A social communication strategy is required to increase the perception that hepatitis C is a preventable and curable disease. It is necessary to educate the population about the risk factors and easy access to screening, utilizing massive ways of communication such as newspaper, magazine, book publishing, as well as radio, television, internet, film, and social media. It is important to make sure that messages are backed up by data in order to avoid confusion and being visionary to provide a good reason to attend the message. The inclusion of the rapid test should be recommended as part of routine test in medical examinations of high-risk individuals. This test allows point-of-care testing that can take place outside the clinical laboratory and can be administered and interpreted by nonspecialists, the results are available in 5–10 min, and its sensibility is 95–99% and specificity 99–100% [20]. In those cases with a positive test, it is necessary to determine a viral load to detect viremic cases and guarantee access to treatment.

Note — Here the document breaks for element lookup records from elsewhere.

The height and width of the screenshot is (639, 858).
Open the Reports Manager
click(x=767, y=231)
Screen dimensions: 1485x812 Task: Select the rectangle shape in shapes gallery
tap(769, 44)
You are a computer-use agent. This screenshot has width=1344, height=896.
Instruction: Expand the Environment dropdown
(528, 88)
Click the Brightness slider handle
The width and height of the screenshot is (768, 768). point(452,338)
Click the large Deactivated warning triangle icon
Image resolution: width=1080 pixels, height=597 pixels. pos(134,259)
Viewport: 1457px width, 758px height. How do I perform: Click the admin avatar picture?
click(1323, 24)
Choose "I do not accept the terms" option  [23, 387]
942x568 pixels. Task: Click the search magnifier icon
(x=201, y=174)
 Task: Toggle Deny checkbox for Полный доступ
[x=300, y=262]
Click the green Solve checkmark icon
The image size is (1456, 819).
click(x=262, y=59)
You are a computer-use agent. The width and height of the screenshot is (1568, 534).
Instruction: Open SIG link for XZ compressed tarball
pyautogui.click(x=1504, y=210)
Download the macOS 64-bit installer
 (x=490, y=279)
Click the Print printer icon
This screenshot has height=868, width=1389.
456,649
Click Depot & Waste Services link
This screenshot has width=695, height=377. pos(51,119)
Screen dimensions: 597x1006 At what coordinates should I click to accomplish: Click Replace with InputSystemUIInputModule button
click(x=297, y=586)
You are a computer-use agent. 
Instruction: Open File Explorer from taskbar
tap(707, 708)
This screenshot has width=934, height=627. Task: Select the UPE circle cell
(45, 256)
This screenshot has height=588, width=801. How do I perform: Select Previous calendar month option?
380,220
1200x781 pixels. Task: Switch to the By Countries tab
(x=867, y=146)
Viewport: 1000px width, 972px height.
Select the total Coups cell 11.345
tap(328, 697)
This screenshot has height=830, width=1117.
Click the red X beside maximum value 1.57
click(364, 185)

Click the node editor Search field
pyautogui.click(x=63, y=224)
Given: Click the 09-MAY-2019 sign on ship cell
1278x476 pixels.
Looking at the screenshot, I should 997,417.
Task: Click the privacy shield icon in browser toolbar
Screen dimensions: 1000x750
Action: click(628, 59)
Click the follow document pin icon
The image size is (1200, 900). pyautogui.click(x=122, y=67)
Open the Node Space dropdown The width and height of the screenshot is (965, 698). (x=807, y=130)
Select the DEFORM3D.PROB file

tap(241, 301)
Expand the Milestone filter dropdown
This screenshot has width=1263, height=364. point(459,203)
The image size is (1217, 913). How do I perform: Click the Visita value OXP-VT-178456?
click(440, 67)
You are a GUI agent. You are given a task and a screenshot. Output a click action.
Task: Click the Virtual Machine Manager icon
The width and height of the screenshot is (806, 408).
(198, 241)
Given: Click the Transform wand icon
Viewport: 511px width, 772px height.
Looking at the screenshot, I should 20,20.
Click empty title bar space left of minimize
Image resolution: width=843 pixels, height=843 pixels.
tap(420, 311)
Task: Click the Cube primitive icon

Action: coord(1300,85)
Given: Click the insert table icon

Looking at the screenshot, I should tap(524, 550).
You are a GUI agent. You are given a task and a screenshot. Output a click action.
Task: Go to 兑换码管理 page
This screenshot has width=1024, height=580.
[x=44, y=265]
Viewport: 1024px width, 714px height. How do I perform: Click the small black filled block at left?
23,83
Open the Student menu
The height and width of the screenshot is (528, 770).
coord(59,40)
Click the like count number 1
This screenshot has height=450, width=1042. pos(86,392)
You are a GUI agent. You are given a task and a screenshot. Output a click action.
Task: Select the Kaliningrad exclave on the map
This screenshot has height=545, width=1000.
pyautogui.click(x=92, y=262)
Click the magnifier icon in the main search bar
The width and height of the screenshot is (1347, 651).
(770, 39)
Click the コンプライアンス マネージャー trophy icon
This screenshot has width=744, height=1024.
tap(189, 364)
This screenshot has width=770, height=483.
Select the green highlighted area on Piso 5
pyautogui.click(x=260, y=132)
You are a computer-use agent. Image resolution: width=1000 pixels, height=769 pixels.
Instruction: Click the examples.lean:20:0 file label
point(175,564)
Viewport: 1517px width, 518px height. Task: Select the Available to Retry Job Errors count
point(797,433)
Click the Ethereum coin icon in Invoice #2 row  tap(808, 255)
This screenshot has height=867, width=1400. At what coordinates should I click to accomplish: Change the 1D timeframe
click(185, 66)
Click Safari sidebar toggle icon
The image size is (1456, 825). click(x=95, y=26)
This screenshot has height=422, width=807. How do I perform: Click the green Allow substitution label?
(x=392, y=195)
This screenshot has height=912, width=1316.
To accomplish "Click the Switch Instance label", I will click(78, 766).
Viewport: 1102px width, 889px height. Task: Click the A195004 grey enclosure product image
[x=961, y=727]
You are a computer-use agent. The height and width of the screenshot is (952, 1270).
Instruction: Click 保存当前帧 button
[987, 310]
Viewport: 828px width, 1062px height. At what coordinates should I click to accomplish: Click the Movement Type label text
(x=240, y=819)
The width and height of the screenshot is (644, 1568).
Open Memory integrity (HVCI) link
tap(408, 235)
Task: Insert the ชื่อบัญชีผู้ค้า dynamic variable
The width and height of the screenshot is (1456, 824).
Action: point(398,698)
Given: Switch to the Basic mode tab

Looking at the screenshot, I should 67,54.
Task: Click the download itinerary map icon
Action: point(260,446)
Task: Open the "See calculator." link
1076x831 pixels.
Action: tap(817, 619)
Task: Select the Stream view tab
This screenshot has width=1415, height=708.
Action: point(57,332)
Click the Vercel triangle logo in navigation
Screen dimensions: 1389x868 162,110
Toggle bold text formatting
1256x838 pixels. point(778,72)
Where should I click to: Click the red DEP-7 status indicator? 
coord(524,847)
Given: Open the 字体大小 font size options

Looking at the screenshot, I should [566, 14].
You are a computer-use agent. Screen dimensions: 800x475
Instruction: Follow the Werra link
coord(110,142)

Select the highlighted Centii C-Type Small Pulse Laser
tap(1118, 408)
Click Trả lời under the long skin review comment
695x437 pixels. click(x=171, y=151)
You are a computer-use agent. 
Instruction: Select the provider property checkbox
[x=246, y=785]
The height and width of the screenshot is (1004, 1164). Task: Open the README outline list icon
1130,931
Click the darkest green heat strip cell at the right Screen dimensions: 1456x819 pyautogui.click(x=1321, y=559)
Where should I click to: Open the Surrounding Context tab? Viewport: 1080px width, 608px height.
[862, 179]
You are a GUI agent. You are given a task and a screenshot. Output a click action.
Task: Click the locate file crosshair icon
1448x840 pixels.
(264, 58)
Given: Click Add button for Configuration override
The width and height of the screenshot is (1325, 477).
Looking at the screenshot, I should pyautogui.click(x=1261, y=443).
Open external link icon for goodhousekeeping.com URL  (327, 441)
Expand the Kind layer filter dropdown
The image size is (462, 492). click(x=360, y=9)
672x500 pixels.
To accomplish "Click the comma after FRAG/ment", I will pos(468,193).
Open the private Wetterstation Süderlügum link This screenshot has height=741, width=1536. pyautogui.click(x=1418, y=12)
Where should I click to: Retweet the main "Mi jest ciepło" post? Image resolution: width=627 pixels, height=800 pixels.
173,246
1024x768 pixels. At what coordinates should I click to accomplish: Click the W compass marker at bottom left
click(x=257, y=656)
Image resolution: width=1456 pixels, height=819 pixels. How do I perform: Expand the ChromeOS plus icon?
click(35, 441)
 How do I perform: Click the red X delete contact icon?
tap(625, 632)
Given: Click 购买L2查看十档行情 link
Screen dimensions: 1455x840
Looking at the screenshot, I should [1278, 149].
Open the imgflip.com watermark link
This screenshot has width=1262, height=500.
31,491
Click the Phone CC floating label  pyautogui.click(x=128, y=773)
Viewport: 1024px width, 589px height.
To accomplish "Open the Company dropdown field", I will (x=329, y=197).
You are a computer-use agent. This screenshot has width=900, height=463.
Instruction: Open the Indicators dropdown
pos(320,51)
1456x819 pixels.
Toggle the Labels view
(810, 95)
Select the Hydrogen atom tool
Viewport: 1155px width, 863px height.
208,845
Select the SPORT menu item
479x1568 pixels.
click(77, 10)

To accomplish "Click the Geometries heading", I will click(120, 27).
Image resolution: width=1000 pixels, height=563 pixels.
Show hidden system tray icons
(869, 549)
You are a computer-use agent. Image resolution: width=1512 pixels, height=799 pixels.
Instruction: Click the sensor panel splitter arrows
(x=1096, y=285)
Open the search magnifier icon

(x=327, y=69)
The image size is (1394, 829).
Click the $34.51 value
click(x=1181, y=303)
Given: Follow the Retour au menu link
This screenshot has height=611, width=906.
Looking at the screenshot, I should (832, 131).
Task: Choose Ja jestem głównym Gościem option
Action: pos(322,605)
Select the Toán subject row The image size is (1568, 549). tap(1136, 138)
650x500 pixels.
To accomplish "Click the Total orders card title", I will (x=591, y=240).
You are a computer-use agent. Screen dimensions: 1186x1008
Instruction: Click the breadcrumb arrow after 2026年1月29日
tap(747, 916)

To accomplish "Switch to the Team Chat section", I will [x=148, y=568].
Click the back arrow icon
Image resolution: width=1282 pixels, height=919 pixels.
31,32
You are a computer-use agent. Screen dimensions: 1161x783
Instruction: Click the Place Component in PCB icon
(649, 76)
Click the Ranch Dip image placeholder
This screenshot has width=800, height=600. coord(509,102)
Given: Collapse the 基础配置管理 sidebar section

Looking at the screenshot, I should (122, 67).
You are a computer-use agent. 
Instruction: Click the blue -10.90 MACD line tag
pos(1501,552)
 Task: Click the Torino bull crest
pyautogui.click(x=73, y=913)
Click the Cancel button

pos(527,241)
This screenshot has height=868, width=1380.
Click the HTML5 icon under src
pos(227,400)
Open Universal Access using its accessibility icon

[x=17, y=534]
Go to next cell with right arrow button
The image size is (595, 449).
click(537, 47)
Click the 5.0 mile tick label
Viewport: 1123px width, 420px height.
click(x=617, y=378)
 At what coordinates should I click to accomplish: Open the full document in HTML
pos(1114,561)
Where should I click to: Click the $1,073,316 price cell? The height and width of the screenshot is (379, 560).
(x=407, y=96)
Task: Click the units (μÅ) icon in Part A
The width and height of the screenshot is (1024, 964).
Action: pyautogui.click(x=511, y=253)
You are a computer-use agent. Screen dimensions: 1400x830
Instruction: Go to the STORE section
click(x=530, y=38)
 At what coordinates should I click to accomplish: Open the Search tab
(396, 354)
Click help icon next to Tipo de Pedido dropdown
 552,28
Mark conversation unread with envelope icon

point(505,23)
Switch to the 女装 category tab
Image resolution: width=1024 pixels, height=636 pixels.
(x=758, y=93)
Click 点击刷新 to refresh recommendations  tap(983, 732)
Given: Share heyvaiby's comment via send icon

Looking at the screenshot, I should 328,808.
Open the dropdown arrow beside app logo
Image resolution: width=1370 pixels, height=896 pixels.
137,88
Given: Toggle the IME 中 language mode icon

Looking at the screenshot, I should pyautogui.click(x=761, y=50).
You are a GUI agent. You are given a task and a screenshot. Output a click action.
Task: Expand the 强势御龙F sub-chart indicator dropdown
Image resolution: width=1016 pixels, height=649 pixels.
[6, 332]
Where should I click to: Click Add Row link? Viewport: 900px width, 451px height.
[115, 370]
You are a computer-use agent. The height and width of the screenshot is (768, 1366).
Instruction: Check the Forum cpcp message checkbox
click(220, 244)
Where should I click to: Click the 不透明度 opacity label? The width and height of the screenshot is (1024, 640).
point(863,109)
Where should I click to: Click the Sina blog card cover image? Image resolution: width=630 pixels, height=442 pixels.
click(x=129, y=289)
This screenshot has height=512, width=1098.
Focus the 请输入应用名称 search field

\nIt is recommendable to expand the number of health care professionals who can diagnose and administer DAAs, especially in rural areas fostering engagement in the continuum of care. Primary care physicians are in an ideal position to offer screening and diagnosis. Patients with advanced liver disease or complicated cases should be referred to the gastroenterologist, infectious disease specialist, or hepatologist. Nurses are at the forefront of providing information about the spread and diagnosis and treatment options available [21].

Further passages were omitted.